Exercise data:
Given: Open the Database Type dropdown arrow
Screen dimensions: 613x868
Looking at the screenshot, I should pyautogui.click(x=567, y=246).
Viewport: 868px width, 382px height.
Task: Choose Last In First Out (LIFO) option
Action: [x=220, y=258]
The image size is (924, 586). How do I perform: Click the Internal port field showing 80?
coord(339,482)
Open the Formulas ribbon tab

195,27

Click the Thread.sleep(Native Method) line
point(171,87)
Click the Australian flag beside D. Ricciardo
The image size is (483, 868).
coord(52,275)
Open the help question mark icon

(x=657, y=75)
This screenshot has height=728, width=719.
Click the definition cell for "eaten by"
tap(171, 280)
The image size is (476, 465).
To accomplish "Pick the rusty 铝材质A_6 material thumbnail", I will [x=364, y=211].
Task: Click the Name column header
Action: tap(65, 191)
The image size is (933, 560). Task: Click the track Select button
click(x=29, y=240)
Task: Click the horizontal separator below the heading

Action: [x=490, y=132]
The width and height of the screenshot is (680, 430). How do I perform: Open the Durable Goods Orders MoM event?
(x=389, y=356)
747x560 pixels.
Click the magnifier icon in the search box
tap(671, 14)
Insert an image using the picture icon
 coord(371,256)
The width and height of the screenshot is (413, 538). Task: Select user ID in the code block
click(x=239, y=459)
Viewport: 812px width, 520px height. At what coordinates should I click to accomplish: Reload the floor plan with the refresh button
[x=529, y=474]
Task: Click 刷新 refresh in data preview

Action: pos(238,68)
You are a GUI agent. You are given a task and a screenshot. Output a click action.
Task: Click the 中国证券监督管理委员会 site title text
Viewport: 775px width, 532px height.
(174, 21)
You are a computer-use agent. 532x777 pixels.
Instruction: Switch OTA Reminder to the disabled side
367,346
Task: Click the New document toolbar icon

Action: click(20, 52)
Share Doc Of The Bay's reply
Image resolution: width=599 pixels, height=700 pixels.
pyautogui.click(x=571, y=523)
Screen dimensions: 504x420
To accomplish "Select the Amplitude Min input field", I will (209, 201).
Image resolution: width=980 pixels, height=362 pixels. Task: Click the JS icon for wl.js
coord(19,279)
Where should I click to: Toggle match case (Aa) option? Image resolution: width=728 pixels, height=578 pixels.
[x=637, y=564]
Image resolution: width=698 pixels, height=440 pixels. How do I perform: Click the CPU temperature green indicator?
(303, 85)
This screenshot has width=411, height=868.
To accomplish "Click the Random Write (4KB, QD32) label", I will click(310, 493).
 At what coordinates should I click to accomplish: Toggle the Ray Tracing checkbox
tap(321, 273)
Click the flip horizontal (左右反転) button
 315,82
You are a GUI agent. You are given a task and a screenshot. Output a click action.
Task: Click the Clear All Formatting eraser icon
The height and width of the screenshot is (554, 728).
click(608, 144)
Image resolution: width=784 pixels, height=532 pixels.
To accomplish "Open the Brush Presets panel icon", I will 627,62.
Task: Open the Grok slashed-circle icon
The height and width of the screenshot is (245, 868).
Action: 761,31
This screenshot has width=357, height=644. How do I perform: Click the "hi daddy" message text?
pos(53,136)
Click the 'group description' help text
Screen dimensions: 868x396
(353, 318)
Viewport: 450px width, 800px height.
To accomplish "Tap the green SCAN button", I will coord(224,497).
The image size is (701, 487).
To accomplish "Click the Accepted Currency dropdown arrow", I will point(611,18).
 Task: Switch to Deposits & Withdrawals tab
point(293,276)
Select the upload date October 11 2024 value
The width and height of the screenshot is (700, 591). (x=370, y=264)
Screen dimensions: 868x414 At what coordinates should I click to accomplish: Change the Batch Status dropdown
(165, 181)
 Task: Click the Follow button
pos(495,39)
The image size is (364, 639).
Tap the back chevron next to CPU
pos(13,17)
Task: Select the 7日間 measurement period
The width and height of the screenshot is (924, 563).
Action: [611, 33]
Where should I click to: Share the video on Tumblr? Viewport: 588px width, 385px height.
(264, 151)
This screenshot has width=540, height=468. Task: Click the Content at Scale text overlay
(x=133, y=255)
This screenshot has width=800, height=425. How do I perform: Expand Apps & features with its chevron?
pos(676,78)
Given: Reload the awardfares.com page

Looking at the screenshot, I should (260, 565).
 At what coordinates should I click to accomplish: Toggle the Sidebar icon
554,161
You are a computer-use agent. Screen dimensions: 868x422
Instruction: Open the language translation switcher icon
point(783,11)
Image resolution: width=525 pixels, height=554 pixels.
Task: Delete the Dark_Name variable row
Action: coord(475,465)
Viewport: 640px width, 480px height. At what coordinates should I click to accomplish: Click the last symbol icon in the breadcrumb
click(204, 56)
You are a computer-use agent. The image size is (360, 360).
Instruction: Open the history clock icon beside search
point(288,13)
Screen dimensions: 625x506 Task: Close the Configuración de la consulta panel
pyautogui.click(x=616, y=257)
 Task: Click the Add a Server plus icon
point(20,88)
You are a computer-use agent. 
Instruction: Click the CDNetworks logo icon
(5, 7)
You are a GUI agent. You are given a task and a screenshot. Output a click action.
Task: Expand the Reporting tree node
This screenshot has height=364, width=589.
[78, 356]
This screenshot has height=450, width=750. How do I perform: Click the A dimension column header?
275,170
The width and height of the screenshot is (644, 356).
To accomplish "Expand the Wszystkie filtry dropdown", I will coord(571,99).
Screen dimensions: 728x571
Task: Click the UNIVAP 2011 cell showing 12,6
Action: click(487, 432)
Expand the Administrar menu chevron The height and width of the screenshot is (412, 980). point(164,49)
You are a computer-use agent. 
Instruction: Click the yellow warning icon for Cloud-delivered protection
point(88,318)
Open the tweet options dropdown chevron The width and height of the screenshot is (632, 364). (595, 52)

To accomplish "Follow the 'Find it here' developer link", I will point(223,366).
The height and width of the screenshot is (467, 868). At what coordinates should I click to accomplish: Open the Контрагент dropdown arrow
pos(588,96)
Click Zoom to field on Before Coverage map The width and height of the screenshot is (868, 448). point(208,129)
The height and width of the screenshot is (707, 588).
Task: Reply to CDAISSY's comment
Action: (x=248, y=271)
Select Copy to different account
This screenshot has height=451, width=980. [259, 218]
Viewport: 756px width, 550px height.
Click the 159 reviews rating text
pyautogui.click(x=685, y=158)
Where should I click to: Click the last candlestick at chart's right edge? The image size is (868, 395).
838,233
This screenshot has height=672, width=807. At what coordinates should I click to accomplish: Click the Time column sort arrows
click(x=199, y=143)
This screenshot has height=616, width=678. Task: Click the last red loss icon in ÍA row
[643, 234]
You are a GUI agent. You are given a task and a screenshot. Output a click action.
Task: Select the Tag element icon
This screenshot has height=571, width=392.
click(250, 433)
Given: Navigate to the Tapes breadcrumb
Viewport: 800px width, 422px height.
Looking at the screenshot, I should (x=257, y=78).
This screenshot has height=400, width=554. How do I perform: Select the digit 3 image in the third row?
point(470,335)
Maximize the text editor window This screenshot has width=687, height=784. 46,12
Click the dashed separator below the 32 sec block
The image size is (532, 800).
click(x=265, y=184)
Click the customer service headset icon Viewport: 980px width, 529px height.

Task requirements: Set down the data exactly.

The completed task:
Given: Open the Database Type dropdown arrow
Screen dimensions: 613x868
Looking at the screenshot, I should pyautogui.click(x=567, y=246).
Viewport: 868px width, 382px height.
Task: Choose Last In First Out (LIFO) option
Action: [x=220, y=258]
The image size is (924, 586). How do I perform: Click the Internal port field showing 80?
coord(339,482)
Open the Formulas ribbon tab

195,27

Click the Thread.sleep(Native Method) line
point(171,87)
Click the Australian flag beside D. Ricciardo
The image size is (483, 868).
coord(52,275)
Open the help question mark icon

(x=657, y=75)
This screenshot has height=728, width=719.
Click the definition cell for "eaten by"
tap(171, 280)
The image size is (476, 465).
To accomplish "Pick the rusty 铝材质A_6 material thumbnail", I will [x=364, y=211].
Task: Click the Name column header
Action: tap(65, 191)
The image size is (933, 560). Task: Click the track Select button
click(x=29, y=240)
Task: Click the horizontal separator below the heading

Action: [x=490, y=132]
The width and height of the screenshot is (680, 430). How do I perform: Open the Durable Goods Orders MoM event?
(x=389, y=356)
747x560 pixels.
Click the magnifier icon in the search box
tap(671, 14)
Insert an image using the picture icon
 coord(371,256)
The width and height of the screenshot is (413, 538). Task: Select user ID in the code block
click(x=239, y=459)
Viewport: 812px width, 520px height. At what coordinates should I click to accomplish: Reload the floor plan with the refresh button
[x=529, y=474]
Task: Click 刷新 refresh in data preview

Action: pos(238,68)
You are a GUI agent. You are given a task and a screenshot. Output a click action.
Task: Click the 中国证券监督管理委员会 site title text
Viewport: 775px width, 532px height.
(174, 21)
You are a computer-use agent. 532x777 pixels.
Instruction: Switch OTA Reminder to the disabled side
367,346
Task: Click the New document toolbar icon

Action: click(20, 52)
Share Doc Of The Bay's reply
Image resolution: width=599 pixels, height=700 pixels.
pyautogui.click(x=571, y=523)
Screen dimensions: 504x420
To accomplish "Select the Amplitude Min input field", I will (209, 201).
Image resolution: width=980 pixels, height=362 pixels. Task: Click the JS icon for wl.js
coord(19,279)
Where should I click to: Toggle match case (Aa) option? Image resolution: width=728 pixels, height=578 pixels.
[x=637, y=564]
Image resolution: width=698 pixels, height=440 pixels. How do I perform: Click the CPU temperature green indicator?
(303, 85)
This screenshot has width=411, height=868.
To accomplish "Click the Random Write (4KB, QD32) label", I will click(310, 493).
 At what coordinates should I click to accomplish: Toggle the Ray Tracing checkbox
tap(321, 273)
Click the flip horizontal (左右反転) button
 315,82
You are a GUI agent. You are given a task and a screenshot. Output a click action.
Task: Click the Clear All Formatting eraser icon
The height and width of the screenshot is (554, 728).
click(608, 144)
Image resolution: width=784 pixels, height=532 pixels.
To accomplish "Open the Brush Presets panel icon", I will 627,62.
Task: Open the Grok slashed-circle icon
The height and width of the screenshot is (245, 868).
Action: 761,31
This screenshot has width=357, height=644. How do I perform: Click the "hi daddy" message text?
pos(53,136)
Click the 'group description' help text
Screen dimensions: 868x396
(353, 318)
Viewport: 450px width, 800px height.
To accomplish "Tap the green SCAN button", I will coord(224,497).
The image size is (701, 487).
To accomplish "Click the Accepted Currency dropdown arrow", I will point(611,18).
 Task: Switch to Deposits & Withdrawals tab
point(293,276)
Select the upload date October 11 2024 value
The width and height of the screenshot is (700, 591). (x=370, y=264)
Screen dimensions: 868x414 At what coordinates should I click to accomplish: Change the Batch Status dropdown
(165, 181)
 Task: Click the Follow button
pos(495,39)
The image size is (364, 639).
Tap the back chevron next to CPU
pos(13,17)
Task: Select the 7日間 measurement period
The width and height of the screenshot is (924, 563).
Action: [611, 33]
Where should I click to: Share the video on Tumblr? Viewport: 588px width, 385px height.
(264, 151)
This screenshot has width=540, height=468. Task: Click the Content at Scale text overlay
(x=133, y=255)
This screenshot has width=800, height=425. How do I perform: Expand Apps & features with its chevron?
pos(676,78)
Given: Reload the awardfares.com page

Looking at the screenshot, I should (260, 565).
 At what coordinates should I click to accomplish: Toggle the Sidebar icon
554,161
You are a computer-use agent. Screen dimensions: 868x422
Instruction: Open the language translation switcher icon
point(783,11)
Image resolution: width=525 pixels, height=554 pixels.
Task: Delete the Dark_Name variable row
Action: coord(475,465)
Viewport: 640px width, 480px height. At what coordinates should I click to accomplish: Click the last symbol icon in the breadcrumb
click(204, 56)
You are a computer-use agent. The image size is (360, 360).
Instruction: Open the history clock icon beside search
point(288,13)
Screen dimensions: 625x506 Task: Close the Configuración de la consulta panel
pyautogui.click(x=616, y=257)
 Task: Click the Add a Server plus icon
point(20,88)
You are a computer-use agent. 
Instruction: Click the CDNetworks logo icon
(5, 7)
You are a GUI agent. You are given a task and a screenshot. Output a click action.
Task: Expand the Reporting tree node
This screenshot has height=364, width=589.
[78, 356]
This screenshot has height=450, width=750. How do I perform: Click the A dimension column header?
275,170
The width and height of the screenshot is (644, 356).
To accomplish "Expand the Wszystkie filtry dropdown", I will coord(571,99).
Screen dimensions: 728x571
Task: Click the UNIVAP 2011 cell showing 12,6
Action: click(487, 432)
Expand the Administrar menu chevron The height and width of the screenshot is (412, 980). point(164,49)
You are a computer-use agent. 
Instruction: Click the yellow warning icon for Cloud-delivered protection
point(88,318)
Open the tweet options dropdown chevron The width and height of the screenshot is (632, 364). (595, 52)

To accomplish "Follow the 'Find it here' developer link", I will point(223,366).
The height and width of the screenshot is (467, 868). At what coordinates should I click to accomplish: Open the Контрагент dropdown arrow
pos(588,96)
Click Zoom to field on Before Coverage map The width and height of the screenshot is (868, 448). point(208,129)
The height and width of the screenshot is (707, 588).
Task: Reply to CDAISSY's comment
Action: (x=248, y=271)
Select Copy to different account
This screenshot has height=451, width=980. [259, 218]
Viewport: 756px width, 550px height.
Click the 159 reviews rating text
pyautogui.click(x=685, y=158)
Where should I click to: Click the last candlestick at chart's right edge? The image size is (868, 395).
838,233
This screenshot has height=672, width=807. At what coordinates should I click to accomplish: Click the Time column sort arrows
click(x=199, y=143)
This screenshot has height=616, width=678. Task: Click the last red loss icon in ÍA row
[643, 234]
You are a GUI agent. You are given a task and a screenshot. Output a click action.
Task: Select the Tag element icon
This screenshot has height=571, width=392.
click(250, 433)
Given: Navigate to the Tapes breadcrumb
Viewport: 800px width, 422px height.
Looking at the screenshot, I should (x=257, y=78).
This screenshot has height=400, width=554. How do I perform: Select the digit 3 image in the third row?
point(470,335)
Maximize the text editor window This screenshot has width=687, height=784. 46,12
Click the dashed separator below the 32 sec block
The image size is (532, 800).
click(x=265, y=184)
Click the customer service headset icon Viewport: 980px width, 529px height.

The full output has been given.